April 20, 2023
How libraries serve our communities, and how to return the favor
It’s no secret that Reading Partners and public libraries have a lot in common. Both public libraries and our reading centers are full of books for kids to read on site and take with them when they leave; both provide literacy-building programs; and both are full of people who are passionate about reading and want to share that love with others. Here are the many different ways public libraries serve communities, ideas for celebrating National Library Week, and action steps you can take to support your local library.
What is National Library Week?
National Library Week has been celebrated by all kinds of libraries every April since its inception in 1958. The very first theme,“Wake Up and Read!,” was chosen in response to the concern that Americans were reading less as other forms of entertainment became available. According to the American Libraries Magazine, over 5,000 communities participated, and the campaign was successful in increasing publicity and funding for libraries across the nation. For example, New York’s state legislature increased their library appropriation by $700,000 that year. Many other cities such as Tulsa, OK, formed Friends of Library groups, whose mission is “to aid and promote the activities and goals of the Tulsa City-County Library system… through diverse programs and activities responsive to a wide range of needs and concerns.”
This year, the dates are April 24-29, and the theme is “There’s More to the Story,” highlighting the lesser known ways that public libraries empower the community. Read on to discover what more there is to the story of public libraries today!
The important ways libraries serve our communities
As reported by Brookings, public libraries are an important example of “third places” in our communities, places where people can gather and connect outside of work and home. Third places break down barriers and build connections between community members by providing informal meeting spaces and internet access, both for planned gatherings as well as more spontaneous interactions between people who might not otherwise cross paths. These aspects are critical for the health and economic well-being of cities, suburbs, and rural communities. Public libraries are especially important third places as their services are free and accessible to all.

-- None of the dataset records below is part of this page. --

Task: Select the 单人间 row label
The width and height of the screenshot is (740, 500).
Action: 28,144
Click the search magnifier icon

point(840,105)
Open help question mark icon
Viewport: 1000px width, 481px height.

Book Riot highlights several ways public libraries make the most of their role as a community hub. Librarians are often trained to assist people with social service needs, such as housing, career, and high school equivalency assistance, and many libraries partner with and/or hire social workers to better serve their patrons. Libraries often have specialized collections, resources, and programs for particular groups of people—preserving tribal cultural history, providing advocacy resources for LGBTQ+ folks, hosting citizenship and language classes for immigrants and refugees, and more.

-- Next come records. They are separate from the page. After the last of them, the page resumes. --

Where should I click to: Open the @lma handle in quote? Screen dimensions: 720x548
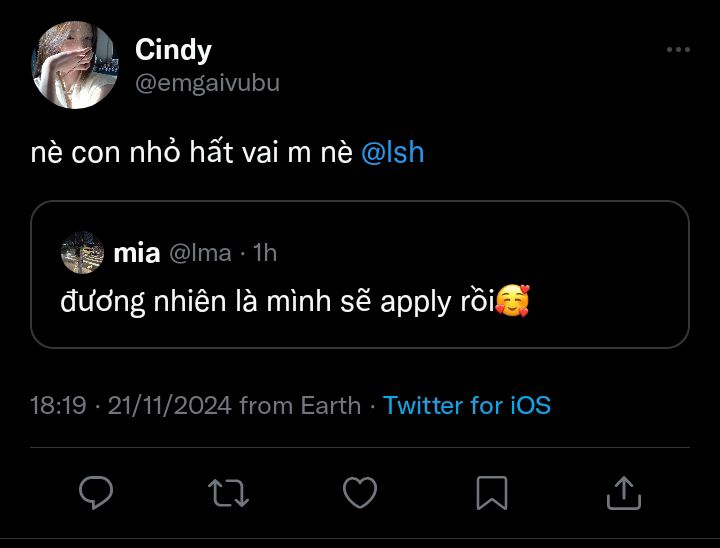tap(200, 254)
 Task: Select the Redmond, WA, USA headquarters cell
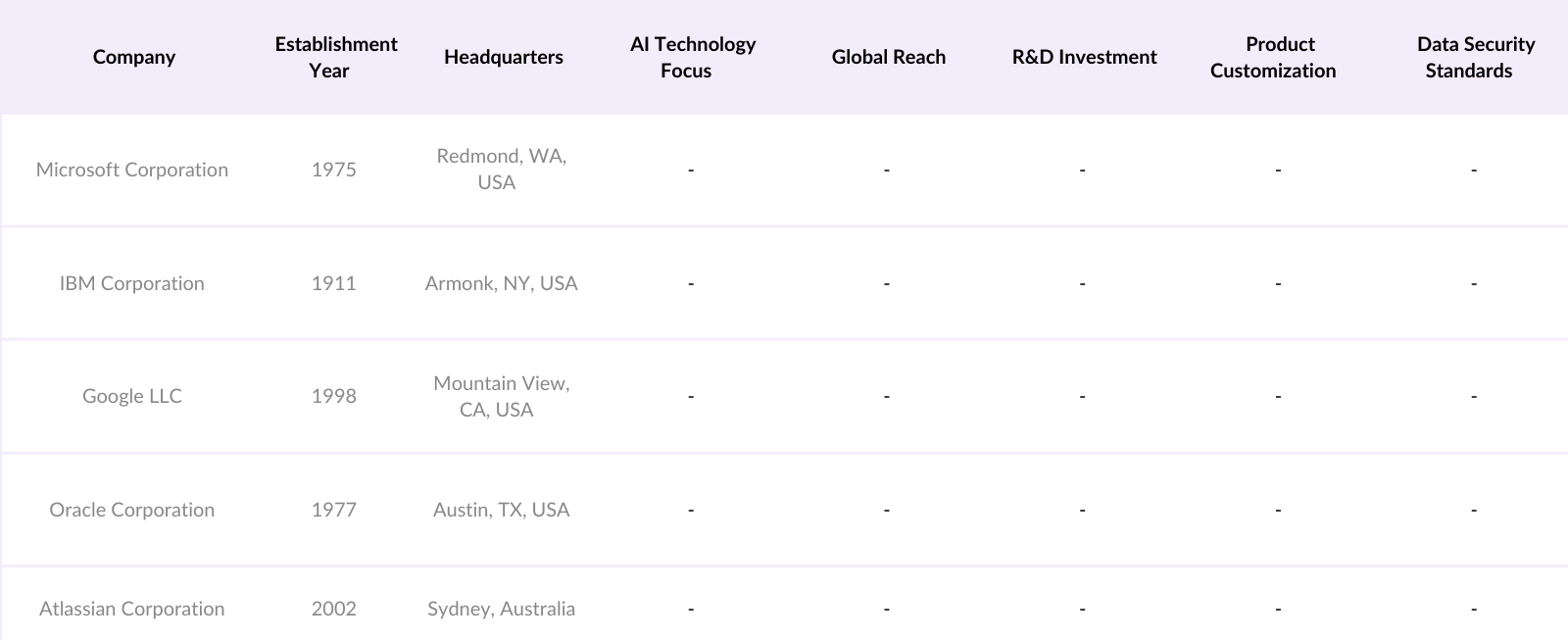[501, 170]
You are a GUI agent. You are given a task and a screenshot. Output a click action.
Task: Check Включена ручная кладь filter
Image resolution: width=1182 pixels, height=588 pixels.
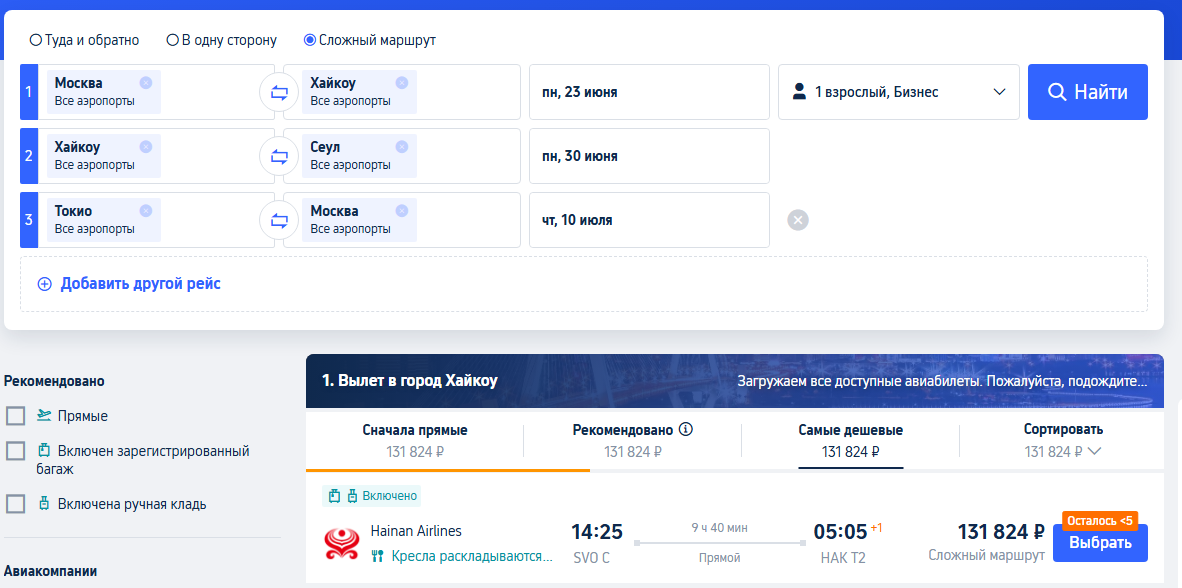point(16,504)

Here are just a few specific examples of the amazing work being done by public libraries in some of the cities where Reading Partners operates:
- The Seattle Public Library provides dozens of programs and services including music and dance performances, election resources, genealogy consultations, and career help.

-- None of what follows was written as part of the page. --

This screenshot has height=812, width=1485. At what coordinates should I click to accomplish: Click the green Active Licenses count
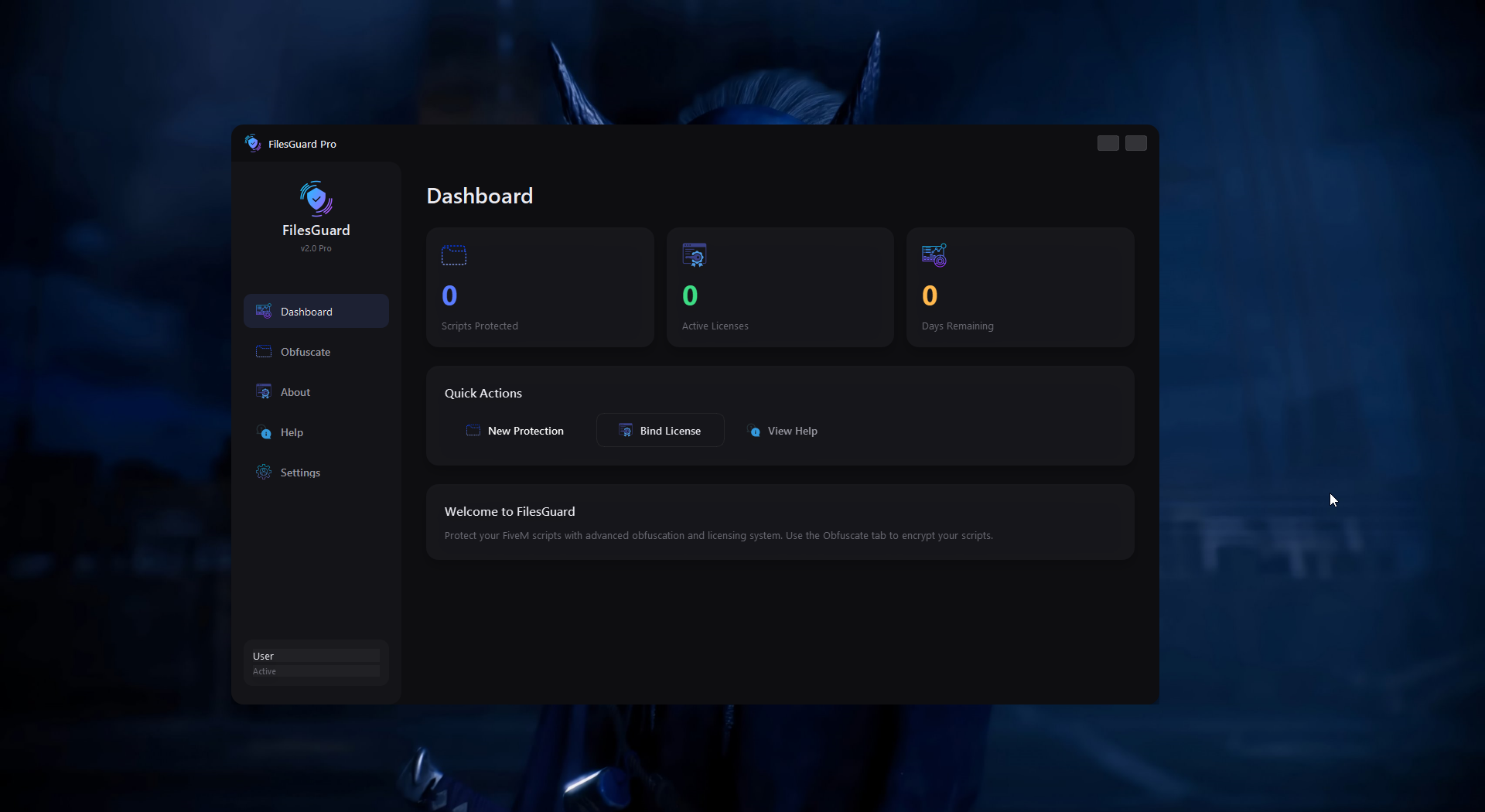[x=690, y=295]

- The Oakland Public Library offers museum passes, California State Park passes, toys, video games, and over 5,000 tools to check out.
- The Tulsa City County Library hosts a variety of events and community service opportunities for teens; digital courses in world languages, performing arts, and more; and specialized services for veterans and people with disabilities.
- The Dallas Public Library is one of many libraries that are active on social media. These accounts are used to raise awareness about book bans and inform people of the many services libraries offer. Tiktok accounts in particular target a teen audience, promoting critical literacy to combat disinformation and ensuring they know that libraries are for them, too.
- Queens Public Library in NYC offers fitness programming from Zumba classes to wellness workshops; reentry resources for individuals experiencing incarceration; and an audiovisual archive of local history. This includes oral history interviews with Queens residents, recordings and flyers from local events, and digital photos from the neighborhood.
Check your own local library to see which services are offered to your community as well—you may be surprised by what you find!
Ways to celebrate National Library Week (and support your local library!)
Libraries offer so much to our communities, and they need our support in return. Recently, there have been increasing efforts across the nation not only to ban books but to defund libraries altogether, such as in Michigan, Texas and Missouri. If you’re looking for a way to prevent this in your own community, these National Library Week events serve to raise awareness and support:
- Monday, April 24: National Library Week always kicks off with the annual “State of America’s Libraries” report, so check it out to learn more about the successes and challenges in libraries over the past year.
- Tuesday, April 25: National Library Workers Day is an opportunity to show some love for the librarians and other library workers in your life—recognize them here by filling out a short questionnaire, or just take a moment to say “thank you” for their service!
- Wednesday, April 26: National Library Outreach Day celebrates the way library workers get their resources out to folks beyond their own walls through bookmobiles and other initiatives—learn more by checking out #LibraryOutreachDay on your preferred social media platforms!
- Thursday, April 27: Take Action for Libraries Day is an opportunity for citizens to contact their legislative representatives in Congress and in their state and local institutions to fund libraries. Let your elected officials know what the library means to you, your family, and your community!
There is so much at stake in this effort to save our libraries. As Deborah Caldwell-Stone of the American Library Association says, “We’re seeing a real loss… of that understanding of the library as a community institution. And the loss can be so great. A public library is essential not only for reading books, but… the public library has really turned into that place, that third place you go to. Not only to read a murder mystery, but also where you can find support and information to live your best life, to find work to support your family.”
Join us in celebrating National Library Week and ensuring that our libraries continue to serve our communities for generations to come.